▸ **Exercise requirements**
Copy out the material below from the line containing "Given: Uncheck 画面回転の無効化 checkbox" through the line containing "Looking at the", keeping every character the same and including both of those lines.

— begin Extracted material —

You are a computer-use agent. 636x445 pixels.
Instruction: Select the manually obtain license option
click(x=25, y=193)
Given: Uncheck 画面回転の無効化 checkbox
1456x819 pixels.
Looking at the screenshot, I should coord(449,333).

— end Extracted material —
— begin Extracted material —

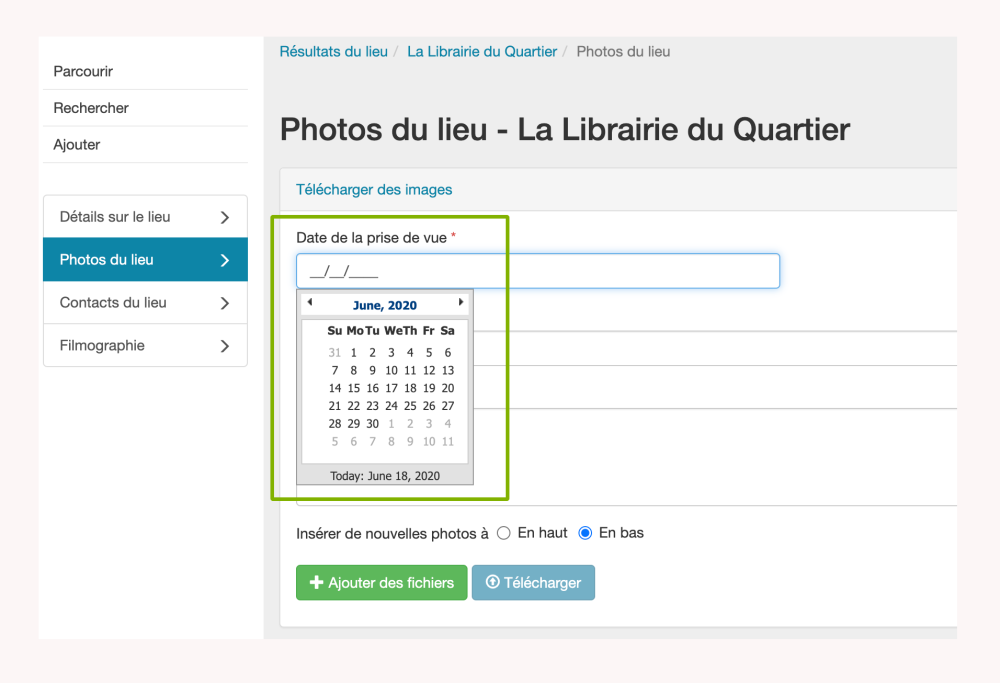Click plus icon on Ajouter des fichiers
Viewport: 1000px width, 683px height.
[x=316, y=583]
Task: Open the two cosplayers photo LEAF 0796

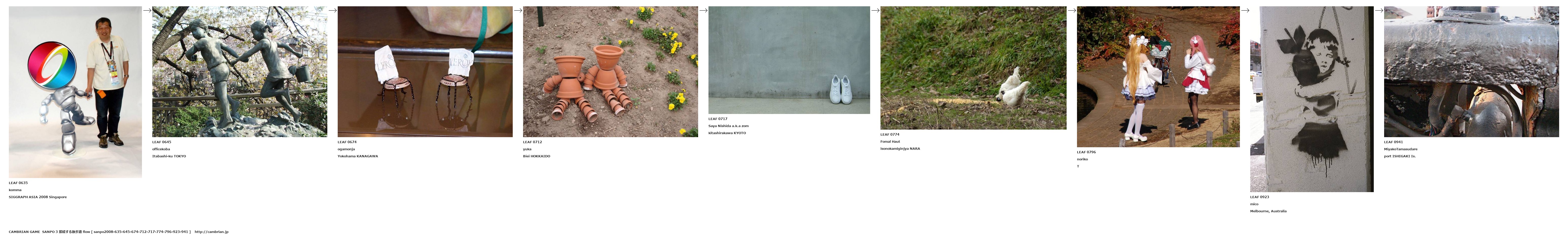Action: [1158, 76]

— end Extracted material —

▸ **Finished exercise**
Given: Uncheck 画面回転の無効化 checkbox
1456x819 pixels.
Looking at the screenshot, I should coord(449,333).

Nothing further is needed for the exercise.